The cover of the edition of The Day Lincoln Was
Shot that captured my attention at age 10.

Part of the interest, I think, came from the fact that my parents had the Bantam paperback of his book The Day Kennedy Was Shot, which would be the first of many books on John F. Kennedy’s assassination that I would read over the years.

What intrigued me most was the way Bishop told the story, in both the book about Lincoln and the one about Kennedy.  The Day Lincoln Was Shot begins at 7 a.m. on April 14, 1865, as President Lincoln steps from his bedroom and goes to his office.  It ends just over 24 hours later, when the surgeon general declares him dead.  Each chapter of the book represents one hour of that day, and the titles are “7 a.m.,” “8 a.m.,” etc., along with two chapters of background.

Later that year, I tried my hand at a “The Day” manuscript, describing a day trip Dad and I took to Wheeling (I was 9½ at the time) one Sunday to see his brother and his family.  I came home with a bad case of gastrointestinal flu, diagnosed by a midnight visit to the emergency room once we were back in Marietta.

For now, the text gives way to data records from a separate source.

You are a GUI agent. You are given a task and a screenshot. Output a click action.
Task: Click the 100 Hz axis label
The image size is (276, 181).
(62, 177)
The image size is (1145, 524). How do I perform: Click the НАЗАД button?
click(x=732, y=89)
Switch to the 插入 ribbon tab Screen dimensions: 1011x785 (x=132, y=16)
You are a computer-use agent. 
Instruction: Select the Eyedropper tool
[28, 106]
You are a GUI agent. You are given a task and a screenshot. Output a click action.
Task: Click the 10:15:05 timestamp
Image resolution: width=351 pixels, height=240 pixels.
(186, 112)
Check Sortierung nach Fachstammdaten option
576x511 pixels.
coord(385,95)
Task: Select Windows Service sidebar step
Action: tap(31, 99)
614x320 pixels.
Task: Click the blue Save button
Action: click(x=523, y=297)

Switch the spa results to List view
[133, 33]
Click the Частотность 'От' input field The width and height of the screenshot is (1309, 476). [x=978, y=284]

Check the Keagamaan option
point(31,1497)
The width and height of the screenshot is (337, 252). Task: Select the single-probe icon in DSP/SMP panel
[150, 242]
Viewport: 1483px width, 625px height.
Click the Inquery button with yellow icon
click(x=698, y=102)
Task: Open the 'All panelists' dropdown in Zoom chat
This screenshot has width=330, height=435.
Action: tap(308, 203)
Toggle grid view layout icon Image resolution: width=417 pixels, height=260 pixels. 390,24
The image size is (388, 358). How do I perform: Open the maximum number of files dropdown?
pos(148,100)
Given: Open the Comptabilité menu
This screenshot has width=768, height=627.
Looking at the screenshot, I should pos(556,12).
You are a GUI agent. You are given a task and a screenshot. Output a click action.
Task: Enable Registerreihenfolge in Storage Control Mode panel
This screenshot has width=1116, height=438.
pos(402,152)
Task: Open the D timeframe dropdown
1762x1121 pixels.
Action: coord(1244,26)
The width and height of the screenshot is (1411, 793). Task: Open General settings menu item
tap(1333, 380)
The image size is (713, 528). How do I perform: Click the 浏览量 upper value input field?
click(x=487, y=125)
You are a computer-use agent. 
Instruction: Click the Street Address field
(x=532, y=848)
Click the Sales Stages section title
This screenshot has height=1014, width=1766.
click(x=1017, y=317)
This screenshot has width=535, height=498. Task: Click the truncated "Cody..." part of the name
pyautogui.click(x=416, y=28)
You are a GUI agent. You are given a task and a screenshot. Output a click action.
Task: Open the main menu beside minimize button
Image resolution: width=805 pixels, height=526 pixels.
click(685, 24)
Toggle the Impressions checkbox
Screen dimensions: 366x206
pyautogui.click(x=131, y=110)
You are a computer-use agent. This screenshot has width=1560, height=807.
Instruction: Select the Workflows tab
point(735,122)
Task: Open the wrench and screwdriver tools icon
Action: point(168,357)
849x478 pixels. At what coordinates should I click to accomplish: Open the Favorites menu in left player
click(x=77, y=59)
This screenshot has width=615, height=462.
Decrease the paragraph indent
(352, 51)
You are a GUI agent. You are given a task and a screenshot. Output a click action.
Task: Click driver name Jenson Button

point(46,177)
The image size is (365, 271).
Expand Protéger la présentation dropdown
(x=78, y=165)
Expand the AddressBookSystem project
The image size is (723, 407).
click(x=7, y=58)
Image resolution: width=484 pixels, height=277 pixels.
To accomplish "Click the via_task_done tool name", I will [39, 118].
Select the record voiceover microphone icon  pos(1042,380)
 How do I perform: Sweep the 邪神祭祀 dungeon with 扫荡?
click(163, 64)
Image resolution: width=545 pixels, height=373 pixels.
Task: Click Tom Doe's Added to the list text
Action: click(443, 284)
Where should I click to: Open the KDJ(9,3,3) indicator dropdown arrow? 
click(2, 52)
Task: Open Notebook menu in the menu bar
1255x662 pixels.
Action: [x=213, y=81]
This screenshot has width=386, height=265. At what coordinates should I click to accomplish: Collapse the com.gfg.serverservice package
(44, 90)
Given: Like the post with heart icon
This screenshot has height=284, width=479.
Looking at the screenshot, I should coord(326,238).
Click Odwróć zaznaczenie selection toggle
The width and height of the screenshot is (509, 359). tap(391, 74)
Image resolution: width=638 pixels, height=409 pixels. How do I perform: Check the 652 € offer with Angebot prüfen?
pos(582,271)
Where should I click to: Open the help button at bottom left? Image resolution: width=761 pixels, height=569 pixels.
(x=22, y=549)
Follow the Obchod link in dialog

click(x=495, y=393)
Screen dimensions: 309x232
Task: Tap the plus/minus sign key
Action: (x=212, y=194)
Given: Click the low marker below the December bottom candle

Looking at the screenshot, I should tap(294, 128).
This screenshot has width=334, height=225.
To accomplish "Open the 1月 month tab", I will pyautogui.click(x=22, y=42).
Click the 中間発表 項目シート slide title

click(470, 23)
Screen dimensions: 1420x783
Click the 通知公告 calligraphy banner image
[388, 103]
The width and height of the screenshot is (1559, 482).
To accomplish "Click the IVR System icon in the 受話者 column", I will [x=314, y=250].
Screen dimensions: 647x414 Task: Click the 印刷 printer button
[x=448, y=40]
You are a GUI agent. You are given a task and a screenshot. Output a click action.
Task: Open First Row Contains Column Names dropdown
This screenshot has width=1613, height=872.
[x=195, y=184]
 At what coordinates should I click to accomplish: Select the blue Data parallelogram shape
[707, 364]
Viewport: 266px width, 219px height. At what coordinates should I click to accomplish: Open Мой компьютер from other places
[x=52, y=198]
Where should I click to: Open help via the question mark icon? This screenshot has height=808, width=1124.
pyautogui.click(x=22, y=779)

I went on to read The Day Kennedy Was Shot, as well as The Day Christ Died, both of which were told in the same hour-to-hour format.  The library did own a copy of Honeymoon Diary, and I read it, despite being turned off by the Harlequin Romance-ish title.

Bishop spoke at the annual Chamber of Commerce dinner in Marietta in 1979.  I hurried through delivering The Marietta Times and ran, my clothes still smudged with ink from newspapers, to the Hermann Fine Arts Center on the Marietta College campus, because I read a small item in the paper saying there would be a reception for him.  I managed to get close to him, and shake his hand.

Speaking with him was a delight.  He was pleased that I had read his “The Day” books, and we spoke about another book of his, The Murder Trial of Judge Peel.  He was surprised that I remembered a line from a 1973 column he wrote about the last words of some famous and infamous people.  The line quoted the final words of a criminal just before he died in the electric chair: “Dump my body on the D.A.’s doorstep.”  When he introduced me to his wife Kelly, I quoted his words about her in the dedication of The Day Kennedy Was Shot: “My wife, my assistant, my life.”

And I mentioned that I had read Honeymoon Diary.  His smile evaporated, and he shuddered a little.  “Oh, my God!” he whispered.  He patted my hand, as though offering condolences.  “I’m so sorry.”

How much he hated Honeymoon Diary didn’t register with me until the early 1980s, when I read his autobiography.  He mentions the book only once, describing it as “an ugly, gauche, tasteless work.”

In the end, I suppose I honored him by letting a work of his be the 200th book I entered.  He died in 1987, aged 78, though I still can imagine him thinking, “But why did it have to be that book?”